━━━━━ Selected excerpt

This Week in the World | 9.16.19
Illustration credit: Peter Naktin
Russia
By Hal Conte
President Vladimir Putin’s United Russia party saw sweeping losses as voters took revenge over economic stagnation and a rise in retirement ages last year, with the main opposition Communist Party gaining seven seats and smaller parties six of the 38 won by United Russia in 2014. The Moscow election was preceded by procedural irregularities and a decision by the electoral commission to block over two dozen opposition candidates from running, which resulted in weeks of demonstrations by middle-class liberal as well as communist activists claiming fraud. Putin himself is still widely approved of by Russians, with an approval rating of over 60 percent, however, that is one of the lowest so far during his time as president.
Israel
By Hal Conte
Facebook banned a party propaganda bot from Prime Minister Benjamin Netanyahu’s Likud after it repeated hate speech claiming that Arabs wanted to annihilate all Jews. The bot’s message also claimed that voting for parties that would empower “the left wing” would allow Arabs to enter the government, where they would have genocidal influence. In recent days, Netanyahu has been criticised across the globe for his plan to annex the Palestinian West Bank, which while a popular policy with a majority of Israeli voters ahead of next week’s election, has been described as “dangerous,” “racist,” and illegal by both Arab states and European countries. His party alliance nonetheless maintains its lead in opinion polls.

━━━━━━━━━━
━━━━━ Given material

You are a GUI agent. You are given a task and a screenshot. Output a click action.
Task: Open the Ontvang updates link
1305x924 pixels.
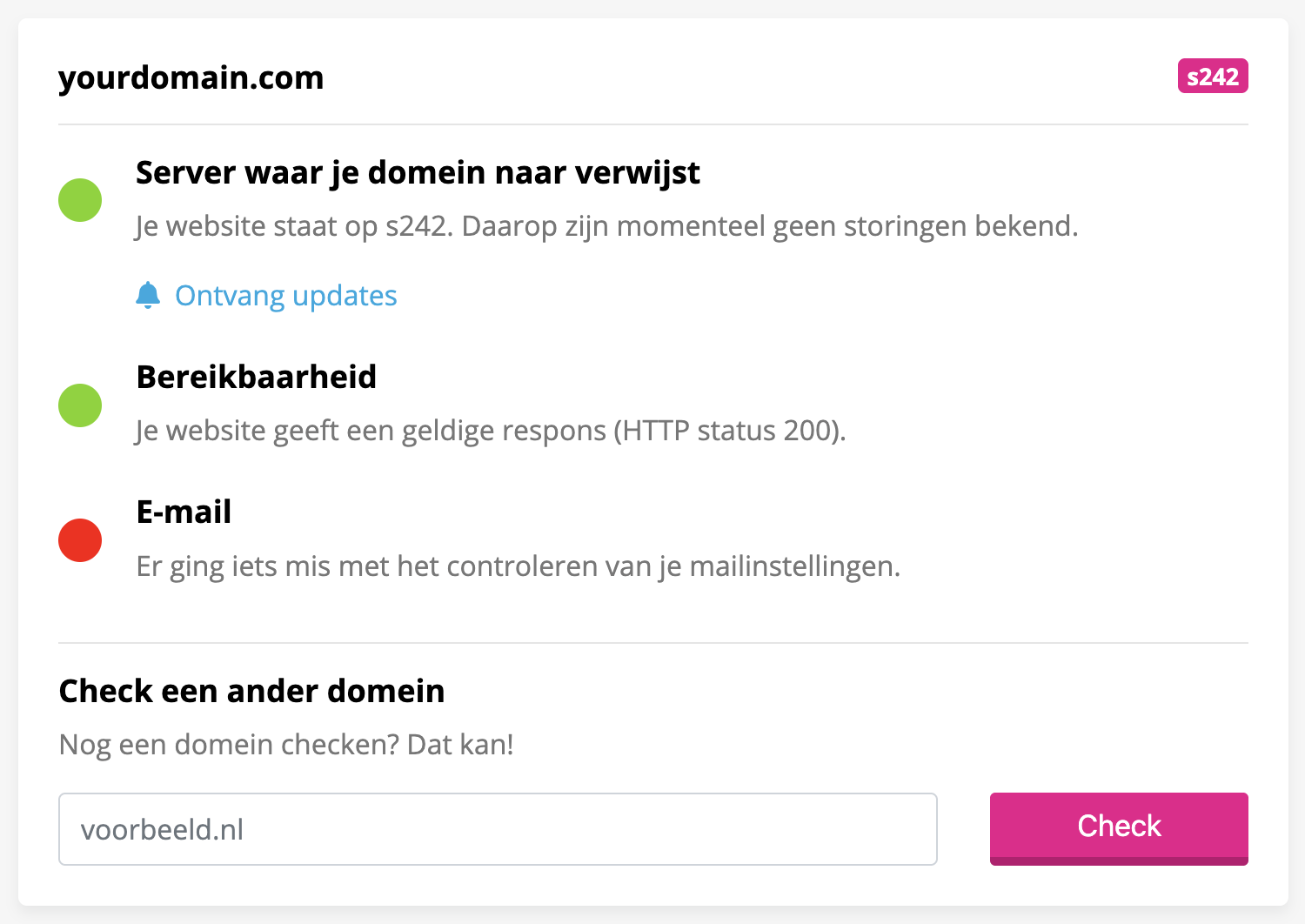pyautogui.click(x=285, y=295)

━━━━━━━━━━

• [Problem statement]: Pick up the weekly world news roundup after its final sentence and continue writing it.

• [The response]:
France
By Hal Conte
Climate activists who stole portraits of President Emmanuel Macron from schools and town halls to be paraded upside-down during protests against last month’s G7 in Biarritz are facing a trial in Paris. “Group thefts” of the portraits carry a five-year prison sentence, and currently eight activists, some as young as 23, are being prosecuted for stealing 128 of them. Jean-Luc Melenchon, the leader of Macron’s leftist opponents in the France Insoumise party, said that he supported the actions of the protestors. The “march of portraits” was intended to highlight the French President’s alleged lack of action on climate change ahead of the summit meeting.
Somalia
By Hal Conte
A drought in Somalia may cause the starvation of two million people unless action is taken to stop it, the United Nations claimed on Thursday. The country has been affected negatively by the effects of climate change and in recent years has seen a wave of over 360,000 refugees into Badioa, capital of the country’s southwestern state, fleeing al-Shabab, an al-Qaeda offshoot which has been attempting to topple the government for over a decade. Currently reliant in part on donations, humanitarian aid is currently funded at less than half of what would be needed. 14 percent of the country’s citizens are wrecked with crisis-level food insecurity.
Belgium
By Hal Conte
The newly announced commission to lead the European Union in Brussels, headed up by Ursula Von Der Leyen, has been skewered for its announcement of a government portfolio titled “Commissioner for Protecting our European Way of Life,” an all-encompassing super-ministry which deals with issues of migration and security. Critics, including Human Rights Watch media director Andrew Stroehlein and various liberal parliamentarians, have described the name as reflecting an extreme-right and even fascist world view by treating refugees as a threat to the continent, a key plank in the Islamophobic and anti-Semitic “Great Replacement” conspiracy theory adopted mass shooters from Christchurch, New Zealand as well as Pittsburgh, PA.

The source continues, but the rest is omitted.